Dysphagia due to mediastinal fibrosis in advanced pulmonary tuberculosis.

Authors
Category Primary study
JournalAJR. American journal of roentgenology
Year 1990
Dysphagia in patients with pulmonary tuberculosis may be due to tuberculous esophagitis or compression of the esophagus by enlarged mediastinal lymph nodes or mediastinal fibrosis. We studied the clinical and radiologic findings in nine patients with advanced pulmonary tuberculosis who presented with dysphagia. In each patient, dysphagia first occurred while the patient was on antituberculous therapy.
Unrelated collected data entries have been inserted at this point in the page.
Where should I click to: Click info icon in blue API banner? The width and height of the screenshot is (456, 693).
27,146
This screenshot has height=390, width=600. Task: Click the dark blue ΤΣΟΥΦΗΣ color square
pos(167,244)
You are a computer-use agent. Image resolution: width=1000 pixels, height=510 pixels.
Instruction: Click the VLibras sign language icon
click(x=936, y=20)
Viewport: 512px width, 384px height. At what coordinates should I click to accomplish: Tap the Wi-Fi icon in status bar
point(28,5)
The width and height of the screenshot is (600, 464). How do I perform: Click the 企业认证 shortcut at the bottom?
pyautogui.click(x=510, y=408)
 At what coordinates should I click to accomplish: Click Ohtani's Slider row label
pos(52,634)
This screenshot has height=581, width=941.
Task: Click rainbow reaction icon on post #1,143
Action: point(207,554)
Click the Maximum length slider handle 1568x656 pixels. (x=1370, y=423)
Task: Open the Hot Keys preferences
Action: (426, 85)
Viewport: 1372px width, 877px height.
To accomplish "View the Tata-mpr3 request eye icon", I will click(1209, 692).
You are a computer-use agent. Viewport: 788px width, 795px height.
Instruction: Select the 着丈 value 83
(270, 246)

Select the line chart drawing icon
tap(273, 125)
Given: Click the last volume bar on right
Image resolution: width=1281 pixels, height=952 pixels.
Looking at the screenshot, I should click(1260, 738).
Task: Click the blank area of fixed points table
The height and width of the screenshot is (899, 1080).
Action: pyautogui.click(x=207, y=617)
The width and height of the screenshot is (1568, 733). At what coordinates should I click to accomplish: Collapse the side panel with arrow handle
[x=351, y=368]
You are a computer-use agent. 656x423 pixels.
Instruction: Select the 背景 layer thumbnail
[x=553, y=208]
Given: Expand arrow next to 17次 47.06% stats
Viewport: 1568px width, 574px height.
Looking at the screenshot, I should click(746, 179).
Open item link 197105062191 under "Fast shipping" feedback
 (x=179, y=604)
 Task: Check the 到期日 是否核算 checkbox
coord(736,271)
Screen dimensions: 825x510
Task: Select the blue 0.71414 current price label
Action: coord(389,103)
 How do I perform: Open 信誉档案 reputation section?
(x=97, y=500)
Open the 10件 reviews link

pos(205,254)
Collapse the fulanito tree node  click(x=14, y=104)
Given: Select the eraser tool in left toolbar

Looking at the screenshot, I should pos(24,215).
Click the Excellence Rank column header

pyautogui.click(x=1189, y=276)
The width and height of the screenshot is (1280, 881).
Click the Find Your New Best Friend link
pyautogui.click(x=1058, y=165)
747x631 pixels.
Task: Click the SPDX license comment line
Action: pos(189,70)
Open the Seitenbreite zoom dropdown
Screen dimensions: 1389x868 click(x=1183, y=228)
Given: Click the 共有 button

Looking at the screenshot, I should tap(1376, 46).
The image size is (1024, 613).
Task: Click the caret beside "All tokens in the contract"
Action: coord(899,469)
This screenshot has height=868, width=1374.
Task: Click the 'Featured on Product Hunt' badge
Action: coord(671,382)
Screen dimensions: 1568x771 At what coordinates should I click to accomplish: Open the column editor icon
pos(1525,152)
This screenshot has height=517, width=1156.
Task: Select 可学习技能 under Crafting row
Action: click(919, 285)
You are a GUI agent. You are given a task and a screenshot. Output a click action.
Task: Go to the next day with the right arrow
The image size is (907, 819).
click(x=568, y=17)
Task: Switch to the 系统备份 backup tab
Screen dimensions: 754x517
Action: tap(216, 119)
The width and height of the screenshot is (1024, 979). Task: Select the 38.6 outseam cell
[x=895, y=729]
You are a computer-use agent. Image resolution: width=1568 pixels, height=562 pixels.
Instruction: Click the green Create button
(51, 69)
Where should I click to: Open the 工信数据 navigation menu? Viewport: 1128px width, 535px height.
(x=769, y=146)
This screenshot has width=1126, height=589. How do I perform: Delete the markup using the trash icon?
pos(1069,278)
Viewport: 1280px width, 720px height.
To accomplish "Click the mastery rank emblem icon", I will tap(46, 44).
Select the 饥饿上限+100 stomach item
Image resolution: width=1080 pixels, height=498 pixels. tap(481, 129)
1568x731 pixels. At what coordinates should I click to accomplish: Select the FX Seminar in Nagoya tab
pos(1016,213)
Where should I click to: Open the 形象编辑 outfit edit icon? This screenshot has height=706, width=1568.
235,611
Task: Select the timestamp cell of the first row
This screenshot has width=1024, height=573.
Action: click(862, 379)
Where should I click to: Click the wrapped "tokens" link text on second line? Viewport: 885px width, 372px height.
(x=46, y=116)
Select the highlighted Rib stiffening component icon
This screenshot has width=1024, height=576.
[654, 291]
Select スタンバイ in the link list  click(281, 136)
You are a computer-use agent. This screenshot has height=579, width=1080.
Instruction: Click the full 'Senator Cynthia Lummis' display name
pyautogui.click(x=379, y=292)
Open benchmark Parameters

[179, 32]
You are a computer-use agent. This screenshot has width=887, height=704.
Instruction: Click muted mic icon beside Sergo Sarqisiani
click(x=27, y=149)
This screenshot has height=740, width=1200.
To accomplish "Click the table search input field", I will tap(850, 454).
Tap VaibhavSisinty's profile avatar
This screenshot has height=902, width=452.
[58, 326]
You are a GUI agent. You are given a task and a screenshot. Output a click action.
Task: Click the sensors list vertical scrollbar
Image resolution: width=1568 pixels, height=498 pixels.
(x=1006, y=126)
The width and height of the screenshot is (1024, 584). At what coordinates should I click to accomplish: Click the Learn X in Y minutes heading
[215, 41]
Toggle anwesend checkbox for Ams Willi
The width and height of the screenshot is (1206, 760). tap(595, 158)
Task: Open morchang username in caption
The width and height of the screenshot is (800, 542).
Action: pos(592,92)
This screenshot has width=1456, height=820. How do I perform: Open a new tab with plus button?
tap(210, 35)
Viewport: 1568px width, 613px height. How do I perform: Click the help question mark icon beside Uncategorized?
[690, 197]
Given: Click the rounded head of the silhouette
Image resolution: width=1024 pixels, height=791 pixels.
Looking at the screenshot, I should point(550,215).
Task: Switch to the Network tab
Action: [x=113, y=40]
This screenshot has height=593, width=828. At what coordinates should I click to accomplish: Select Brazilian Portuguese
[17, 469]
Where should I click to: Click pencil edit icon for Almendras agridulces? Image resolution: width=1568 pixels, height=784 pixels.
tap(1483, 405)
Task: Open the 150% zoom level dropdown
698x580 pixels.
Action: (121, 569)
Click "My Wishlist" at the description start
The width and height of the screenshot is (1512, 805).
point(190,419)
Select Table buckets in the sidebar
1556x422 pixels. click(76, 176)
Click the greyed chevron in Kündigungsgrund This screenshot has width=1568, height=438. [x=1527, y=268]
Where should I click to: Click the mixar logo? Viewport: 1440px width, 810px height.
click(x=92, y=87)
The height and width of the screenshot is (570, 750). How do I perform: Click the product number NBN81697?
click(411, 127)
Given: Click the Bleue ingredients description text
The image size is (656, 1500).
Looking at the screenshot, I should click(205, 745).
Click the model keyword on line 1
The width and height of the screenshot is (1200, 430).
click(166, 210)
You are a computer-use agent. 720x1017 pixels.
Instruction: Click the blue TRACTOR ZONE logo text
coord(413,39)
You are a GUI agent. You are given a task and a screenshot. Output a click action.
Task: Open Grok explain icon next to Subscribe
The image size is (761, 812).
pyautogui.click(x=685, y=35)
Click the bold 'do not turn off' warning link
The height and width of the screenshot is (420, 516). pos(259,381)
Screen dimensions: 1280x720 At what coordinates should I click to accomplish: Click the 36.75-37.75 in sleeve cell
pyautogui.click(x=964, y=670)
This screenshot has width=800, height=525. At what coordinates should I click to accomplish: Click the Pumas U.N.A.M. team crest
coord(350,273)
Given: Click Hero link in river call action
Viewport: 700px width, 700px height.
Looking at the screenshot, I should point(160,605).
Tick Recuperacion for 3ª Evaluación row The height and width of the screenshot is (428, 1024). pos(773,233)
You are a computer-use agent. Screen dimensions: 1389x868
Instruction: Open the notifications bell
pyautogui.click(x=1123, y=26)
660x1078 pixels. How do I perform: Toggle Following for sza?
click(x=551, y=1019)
Chest radiographs in each case showed extensive tuberculous disease of the lung, affecting especially the left upper lobe. In addition, dense mediastinal pleural fibrosis was seen along the medial aspects of the upper thorax. Tomograms did not show mediastinal lymph node enlargement. Barium esophagograms showed extrinsic compression and various degrees of narrowing of the supracarinal part of the esophagus. No mucosal abnormality was seen on esophagoscopy. On the basis of these findings, the compression of the esophagus in these patients was attributed solely to tuberculous mediastinal fibrosis. The dysphagia remained constant in all patients except one, in whom worsening dysphagia improved after balloon dilatation. We conclude that mediastinal fibrosis is a significant cause of dysphagia in patients with advanced pulmonary tuberculosis.